Mais, dit-on, le droit est nécessaire pour protéger l'industrie parisienne.--Soit; mais alors n'en détruisez pas l'effet par votre chemin de fer.

Car, si vous persistez à vouloir que le produit belge revienne, comme celui de Paris, à 40 fr., il vous faudra porter le droit à 15 fr. pour avoir:

20 fr. prix de Bruxelles. 15 -- droit protecteur. 5 -- port par le chemin de fer. ------ 40 fr. total à prix égalisés.

Alors je demande quelle est, sous ce rapport, l'utilité du chemin de fer.
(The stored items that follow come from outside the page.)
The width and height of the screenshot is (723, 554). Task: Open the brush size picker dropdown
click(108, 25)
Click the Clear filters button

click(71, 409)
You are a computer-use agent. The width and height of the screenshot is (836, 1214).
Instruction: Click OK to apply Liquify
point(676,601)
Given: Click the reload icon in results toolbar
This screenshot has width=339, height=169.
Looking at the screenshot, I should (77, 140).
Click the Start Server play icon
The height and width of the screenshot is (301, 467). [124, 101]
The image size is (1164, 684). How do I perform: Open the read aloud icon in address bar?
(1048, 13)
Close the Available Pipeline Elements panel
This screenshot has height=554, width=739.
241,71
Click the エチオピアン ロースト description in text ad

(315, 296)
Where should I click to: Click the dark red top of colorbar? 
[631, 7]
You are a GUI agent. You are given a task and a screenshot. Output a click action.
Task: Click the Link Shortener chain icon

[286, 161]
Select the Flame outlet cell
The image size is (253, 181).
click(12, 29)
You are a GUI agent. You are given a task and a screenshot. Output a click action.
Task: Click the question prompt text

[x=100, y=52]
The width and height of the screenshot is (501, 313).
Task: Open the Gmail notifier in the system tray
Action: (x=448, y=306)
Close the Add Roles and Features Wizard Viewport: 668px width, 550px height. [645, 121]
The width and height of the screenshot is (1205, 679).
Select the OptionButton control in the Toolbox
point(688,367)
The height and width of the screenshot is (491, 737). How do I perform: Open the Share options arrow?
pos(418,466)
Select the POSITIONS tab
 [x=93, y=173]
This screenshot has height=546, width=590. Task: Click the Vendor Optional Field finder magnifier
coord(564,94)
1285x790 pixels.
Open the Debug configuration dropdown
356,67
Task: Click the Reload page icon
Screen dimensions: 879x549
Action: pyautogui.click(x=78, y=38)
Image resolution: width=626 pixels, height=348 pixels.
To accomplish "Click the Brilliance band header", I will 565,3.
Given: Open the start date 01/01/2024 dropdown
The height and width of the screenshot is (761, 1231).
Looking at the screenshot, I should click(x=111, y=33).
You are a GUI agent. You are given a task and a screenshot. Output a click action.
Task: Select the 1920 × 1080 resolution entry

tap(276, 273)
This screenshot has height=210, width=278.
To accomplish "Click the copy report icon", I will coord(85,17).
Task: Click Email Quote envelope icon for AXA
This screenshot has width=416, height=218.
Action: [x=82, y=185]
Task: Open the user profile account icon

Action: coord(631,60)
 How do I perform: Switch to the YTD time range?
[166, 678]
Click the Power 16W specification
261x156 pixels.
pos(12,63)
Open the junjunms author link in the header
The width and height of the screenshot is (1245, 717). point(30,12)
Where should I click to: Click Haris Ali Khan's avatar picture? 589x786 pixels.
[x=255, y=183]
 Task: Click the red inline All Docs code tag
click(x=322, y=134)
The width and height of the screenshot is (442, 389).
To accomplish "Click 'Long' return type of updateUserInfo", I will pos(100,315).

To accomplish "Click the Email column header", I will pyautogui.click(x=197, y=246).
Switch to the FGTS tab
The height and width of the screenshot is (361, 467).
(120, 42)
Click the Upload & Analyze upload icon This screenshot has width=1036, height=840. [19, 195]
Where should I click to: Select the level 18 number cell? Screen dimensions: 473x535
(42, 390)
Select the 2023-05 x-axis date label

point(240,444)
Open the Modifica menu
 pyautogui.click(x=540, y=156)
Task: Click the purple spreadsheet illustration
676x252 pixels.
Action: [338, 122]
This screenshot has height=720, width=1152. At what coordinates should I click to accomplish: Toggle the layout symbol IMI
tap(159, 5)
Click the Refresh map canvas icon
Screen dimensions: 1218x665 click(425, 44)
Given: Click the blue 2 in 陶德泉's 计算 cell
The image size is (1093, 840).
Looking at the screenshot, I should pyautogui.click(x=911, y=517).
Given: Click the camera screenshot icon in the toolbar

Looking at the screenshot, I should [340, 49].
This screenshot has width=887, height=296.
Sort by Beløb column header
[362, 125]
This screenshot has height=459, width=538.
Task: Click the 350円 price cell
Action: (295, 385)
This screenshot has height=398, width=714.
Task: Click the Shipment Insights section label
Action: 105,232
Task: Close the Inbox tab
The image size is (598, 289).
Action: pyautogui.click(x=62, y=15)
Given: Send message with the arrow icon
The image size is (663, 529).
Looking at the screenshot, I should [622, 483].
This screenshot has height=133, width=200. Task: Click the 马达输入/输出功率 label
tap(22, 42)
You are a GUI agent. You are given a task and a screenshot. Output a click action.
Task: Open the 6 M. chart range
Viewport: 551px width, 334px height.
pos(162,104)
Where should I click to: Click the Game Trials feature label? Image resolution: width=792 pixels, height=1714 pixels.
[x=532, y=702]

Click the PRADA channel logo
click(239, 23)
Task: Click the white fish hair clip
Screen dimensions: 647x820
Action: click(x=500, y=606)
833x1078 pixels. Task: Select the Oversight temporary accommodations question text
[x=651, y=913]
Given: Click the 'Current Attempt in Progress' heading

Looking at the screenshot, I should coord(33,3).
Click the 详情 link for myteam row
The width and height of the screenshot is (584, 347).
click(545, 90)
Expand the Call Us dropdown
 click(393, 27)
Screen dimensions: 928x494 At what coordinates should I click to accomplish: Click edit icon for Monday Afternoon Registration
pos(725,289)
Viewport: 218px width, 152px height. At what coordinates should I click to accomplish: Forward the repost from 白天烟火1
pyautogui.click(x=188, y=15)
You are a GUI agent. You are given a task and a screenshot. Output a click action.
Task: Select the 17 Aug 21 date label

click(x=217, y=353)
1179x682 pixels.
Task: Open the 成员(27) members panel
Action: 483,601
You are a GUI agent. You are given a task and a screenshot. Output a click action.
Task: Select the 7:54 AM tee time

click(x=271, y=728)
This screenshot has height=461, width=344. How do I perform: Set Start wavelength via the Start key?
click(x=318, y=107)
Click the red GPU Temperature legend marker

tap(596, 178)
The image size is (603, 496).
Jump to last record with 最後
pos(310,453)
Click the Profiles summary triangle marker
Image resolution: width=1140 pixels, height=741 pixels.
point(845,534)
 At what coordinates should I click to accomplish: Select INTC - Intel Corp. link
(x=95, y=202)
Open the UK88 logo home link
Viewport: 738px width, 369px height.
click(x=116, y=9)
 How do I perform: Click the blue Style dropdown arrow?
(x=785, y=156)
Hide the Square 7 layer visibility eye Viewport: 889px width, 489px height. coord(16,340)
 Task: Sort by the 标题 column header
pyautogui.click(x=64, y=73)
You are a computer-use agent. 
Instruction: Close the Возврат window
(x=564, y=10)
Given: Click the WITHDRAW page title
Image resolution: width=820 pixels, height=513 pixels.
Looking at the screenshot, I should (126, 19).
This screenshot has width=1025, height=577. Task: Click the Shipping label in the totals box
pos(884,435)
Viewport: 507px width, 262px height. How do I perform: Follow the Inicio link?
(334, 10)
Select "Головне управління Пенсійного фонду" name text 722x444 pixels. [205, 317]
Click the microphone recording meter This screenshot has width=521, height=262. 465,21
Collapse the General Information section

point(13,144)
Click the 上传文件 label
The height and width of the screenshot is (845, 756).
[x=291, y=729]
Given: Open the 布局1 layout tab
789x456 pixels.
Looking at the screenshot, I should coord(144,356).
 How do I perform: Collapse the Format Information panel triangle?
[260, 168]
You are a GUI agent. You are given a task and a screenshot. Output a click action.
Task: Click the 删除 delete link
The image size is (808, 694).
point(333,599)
Franchement, n'y a-t-il pas quelque chose d'humiliant pour le dix-neuvième siècle d'apprêter aux âges futurs le spectacle de pareilles puérilités pratiquées avec un sérieux imperturbable? Être dupe d'autrui n'est pas déjà très-plaisant; mais employer le vaste appareil représentatif à se duper soi-même, à se duper doublement, et dans une affaire de numération, voilà qui est bien propre à rabattre un peu l'orgueil du _siècle des lumières_.

X.--RÉCIPROCITÉ.

Nous venons de voir que tout ce qui, dans le trajet, rend le transport onéreux, agit dans le sens de la protection, ou, si on l'aime mieux, que la protection agit dans le sens de tout ce qui rend le transport onéreux.

Il est donc vrai de dire qu'un tarif est un marais, une ornière, une lacune, une pente roide, en un mot, un _obstacle_ dont l'effet se résout à augmenter la différence du prix de consommation au prix de production. Il est de même incontestable qu'un marais, une fondrière, sont de véritables tarifs protecteurs.

Il y a des gens (en petit nombre, il est vrai, mais il y en a) qui commencent à comprendre que les obstacles, pour être artificiels, n'en sont pas moins des obstacles, et que notre bien-être a plus à gagner à la liberté qu'à la protection, précisément par la même raison qui fait qu'un canal lui est plus favorable qu'un «chemin sablonneux, montant et malaisé.»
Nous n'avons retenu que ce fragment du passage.